Pas de quoi, pour autant, convaincre le gouvernement de briser à nouveau ce tabou, même si l'Europe laisse planer la menace d'une amende de plusieurs dizaines de millions d'euros. «Ou bien une astreinte de 100 000 euros par jour, ce qui est en effet considérable, reconnaît Laurent Roy. Mais si l'on ne s'interdit pas à vie l'idée de réintroduire quelques individus, ce ne sera pas dans un futur proche. Ne focalisons donc pas sur ces lâchers, qui ne sont qu'un outil parmi d'autres. Grâce, par exemple, aux efforts fournis pour la conservation de leur biotope, le taux de survie des oursons est désormais au niveau exceptionnel de 84 %.»

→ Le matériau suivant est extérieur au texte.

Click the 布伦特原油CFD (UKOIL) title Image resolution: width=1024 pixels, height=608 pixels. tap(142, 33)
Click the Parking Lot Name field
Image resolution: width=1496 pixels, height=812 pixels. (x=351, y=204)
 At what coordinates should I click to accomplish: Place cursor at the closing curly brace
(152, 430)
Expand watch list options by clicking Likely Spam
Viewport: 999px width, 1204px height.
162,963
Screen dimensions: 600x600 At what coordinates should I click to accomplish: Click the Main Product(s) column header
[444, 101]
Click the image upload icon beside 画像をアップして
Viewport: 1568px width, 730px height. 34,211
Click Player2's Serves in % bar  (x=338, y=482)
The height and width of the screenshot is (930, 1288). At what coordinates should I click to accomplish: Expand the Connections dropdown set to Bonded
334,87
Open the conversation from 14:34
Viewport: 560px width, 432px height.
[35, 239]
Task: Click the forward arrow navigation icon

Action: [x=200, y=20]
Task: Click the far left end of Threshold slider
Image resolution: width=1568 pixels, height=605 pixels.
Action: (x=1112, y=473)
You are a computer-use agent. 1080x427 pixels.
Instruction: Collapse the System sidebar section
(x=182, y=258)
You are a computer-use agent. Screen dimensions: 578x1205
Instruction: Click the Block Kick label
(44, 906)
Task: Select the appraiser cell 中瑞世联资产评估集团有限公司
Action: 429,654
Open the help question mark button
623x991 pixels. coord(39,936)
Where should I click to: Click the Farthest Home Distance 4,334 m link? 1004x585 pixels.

- La guerre de l'ours relancée

Redoutant, sans doute à juste titre, de relancer la guerre de l'ours, le gouvernement peut au moins compter sur le soutien rageur du président de Chasse, pêche, nature et tradition: «La France est mise en demeure par une commission demeurée. N'en déplaise à Bruxelles et aux bobos écolo hors sol, les Pyrénées n'ont pas besoin de nouveaux ours, mais d'entreprises, d'agriculteurs et de services publics», prévient Frédéric Nihous. Sentiment diversement apprécié hier aux comptoirs béarnais d'Oloron-Sainte-Marie: «Ça fait un siècle que l'on se fout de l'ours, et on voudrait se mettre à le défendre pile au moment où il n'y en a plus?»

Où l'on saura de toute façon bientôt si l'ours pyrénéen rejoint le dinosaure au panthéon des animaux trop tôt disparus.

(1) Sepanso: Société pour l'étude, la protection et l'aménagement de la nature dans le Sud-Ouest.